(Data for analysis begins)

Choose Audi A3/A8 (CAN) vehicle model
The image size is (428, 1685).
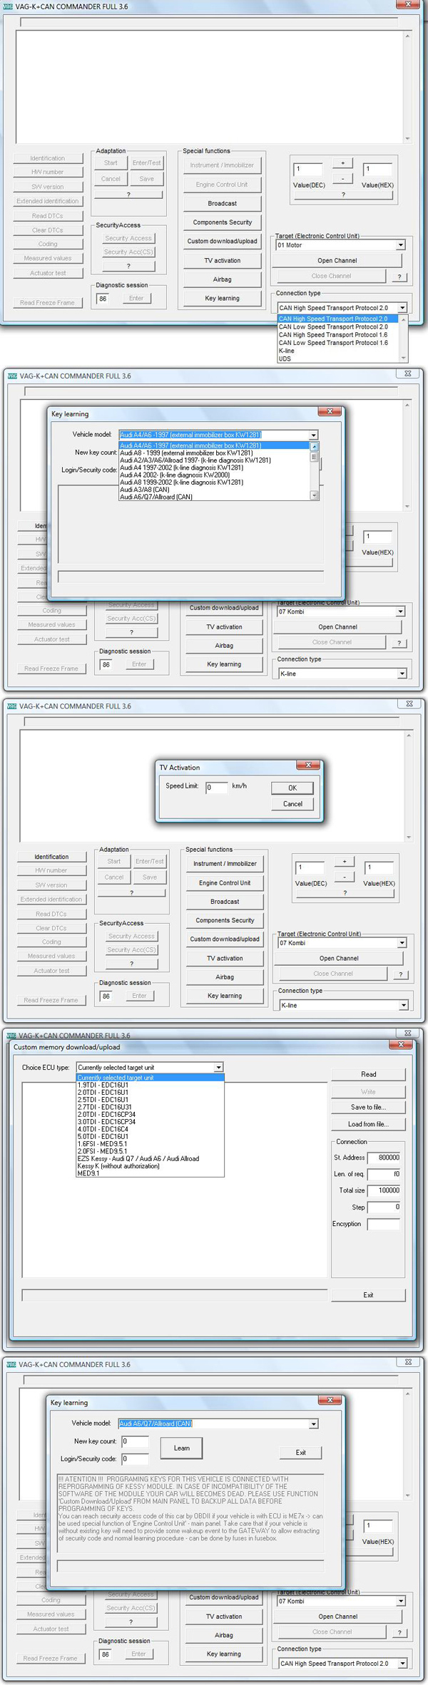click(145, 490)
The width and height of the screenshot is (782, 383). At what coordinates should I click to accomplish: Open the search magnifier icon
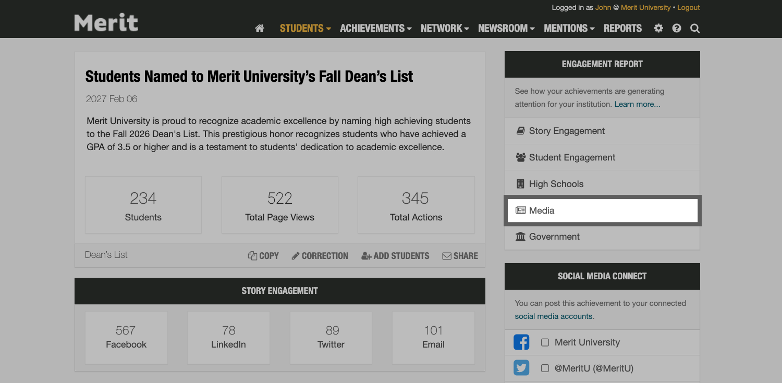click(694, 28)
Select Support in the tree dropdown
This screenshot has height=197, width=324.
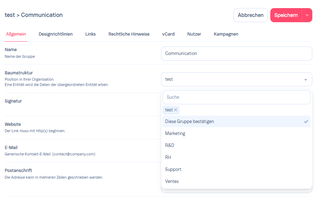coord(173,170)
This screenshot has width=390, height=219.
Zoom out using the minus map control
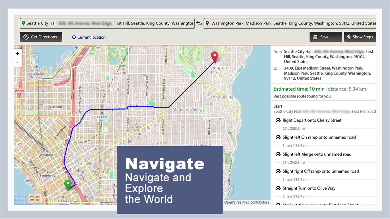[x=17, y=63]
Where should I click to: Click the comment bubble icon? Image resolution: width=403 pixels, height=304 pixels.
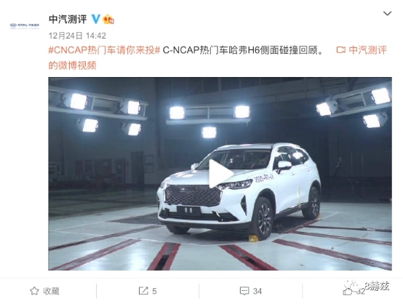[244, 291]
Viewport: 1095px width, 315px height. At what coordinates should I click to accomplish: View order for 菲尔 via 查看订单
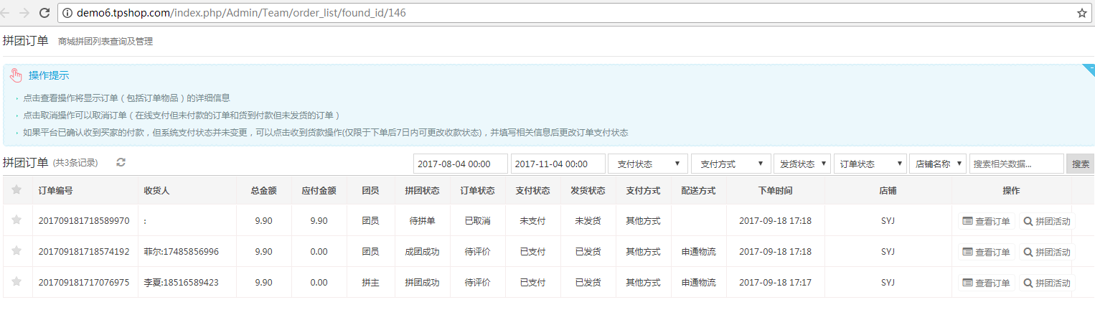click(x=987, y=252)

(Data for analysis ends)

● **Task directions**
Would you write out each entry word for word and omit the images?

● **Answer below**
Choose Audi A3/A8 (CAN) vehicle model
The image size is (428, 1685).
click(145, 490)
The width and height of the screenshot is (782, 383). At what coordinates should I click to accomplish: Open the search magnifier icon
click(694, 28)
Select Support in the tree dropdown
This screenshot has height=197, width=324.
coord(173,170)
This screenshot has width=390, height=219.
Zoom out using the minus map control
[x=17, y=63]
Where should I click to: Click the comment bubble icon? Image resolution: width=403 pixels, height=304 pixels.
[244, 291]
Viewport: 1095px width, 315px height. At what coordinates should I click to accomplish: View order for 菲尔 via 查看订单
click(x=987, y=252)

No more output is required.